In the text on tapa storage below, transcribe the part that opens with the words containing "Description" and closes with "opened or closed.".

>> begin Extract provided

Print Friendly, PDF & Email

Flat Storage of Tapa and Tapa Fragments

Purpose

This system provides access and long-term, stable storage with minimal folding and stacking for tapa (barkcloth) and tapa fragments of various sizes and shapes.

Author(s)

Diana H.Dicus
Pacific Regional Cons. Ctr.
Bishop Museum,
P.O. Box 19000-A
Honolulu, HI 96817-0916 USA
Tel. (808) 848-4113
Fax. (808) 841-8968

Photograph: Linda W.F. Hee

Illustrations: Karen Ackoff after Tracie Mackenzie

Publication: 1992

Description

The tapa is stored in gasketed steel cabinets, with locking double doors. Cabinets can be stacked two high and hold 15 metal drawers that slide out on steel channels. Each tapa is folded to the drawer dimension, with alkaline buffered tissue padding at the folds (Fig. 1).


Figure 1. Folded tapa in drawer of steel storage cabinet.

If several small tapa, or tapa fragments, are placed in one drawer, drawer-size alkaline buffered paper separates them and can be used to carry the tapa from the storage cabinet to study area.

Each drawer has an alkaline buffered lining paper on the bottom and a top lining paper dust cover, which also prevents any possibility of tapa snagging as the drawer is opened or closed.

>> end Extract provided
>> begin Available data

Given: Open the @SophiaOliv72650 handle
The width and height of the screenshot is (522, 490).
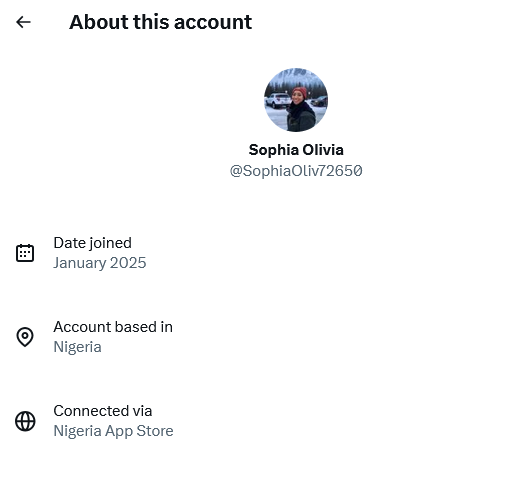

>> end Available data

- [Response to this task]:
Description

The tapa is stored in gasketed steel cabinets, with locking double doors. Cabinets can be stacked two high and hold 15 metal drawers that slide out on steel channels. Each tapa is folded to the drawer dimension, with alkaline buffered tissue padding at the folds (Fig. 1).


Figure 1. Folded tapa in drawer of steel storage cabinet.

If several small tapa, or tapa fragments, are placed in one drawer, drawer-size alkaline buffered paper separates them and can be used to carry the tapa from the storage cabinet to study area.

Each drawer has an alkaline buffered lining paper on the bottom and a top lining paper dust cover, which also prevents any possibility of tapa snagging as the drawer is opened or closed.